Depression is one of the most common mental diseases seen during elderliness.
The fact that elderliness is accepted as a property of depressive symptoms both by the relatives of the patients and doctors is one of the factors which make it difficult to recognize depression. 1
The biological and psychological changes caused by aging appear slowly in years or decades and there is no specific age limit at which people can be accepted as elderly. 1
Therefore, typically, elderly patients with depression do not report depressed moods but instead present with less specific symptoms such as insomnia, anorexia, and fatigue. 1
Even if elderly persons sometimes dismiss less severe depression as an acceptable response to life stress or tiredness, it is a common cause of disability, among its consequences are reduced life satisfaction and quality, social deprivation, loneliness, increased use of health and home care services, cognitive decline, impairments in activities of daily living, suicide, and increased nonsuicide mortality. 2
Unfortunately, several studies show that anxiolytics and hypnotics are commonly prescribed for depressed elderly patients instead of antidepressants. But depression is not anxiety, is not a sleep disorder, is a much more impactufull and complex disease which need to be appropriately treated. 2
Depression is never a normal part of aging.

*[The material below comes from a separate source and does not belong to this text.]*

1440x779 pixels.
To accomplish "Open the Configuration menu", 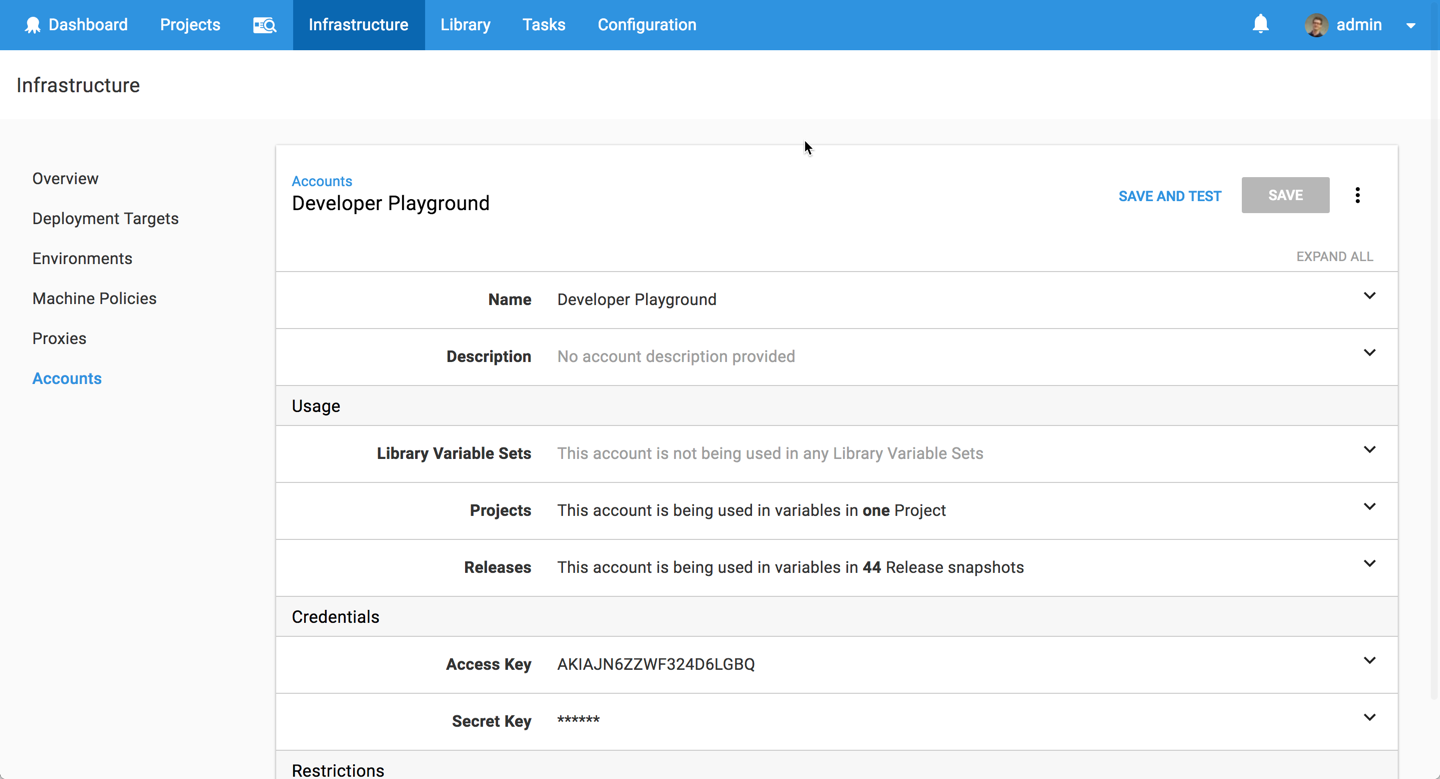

Aging peacefully is a right of our loved ones that we must protect and give them all the support they need to be able to enjoy their children, grandchildren, retirement and the pleasures that even this phase of life is able to give.
Speak with your parents and ask to your doctor.
- Sözeri-Varma G. Depression in the Elderly: Clinical Features and Risk Factors. Aging and Disease 2012; 6:465-471.
- Steffens DC et al. Prevalence of Depression and its treatment in an elderly population. Arch Gen Psychiatry 2002; 57: 601-607.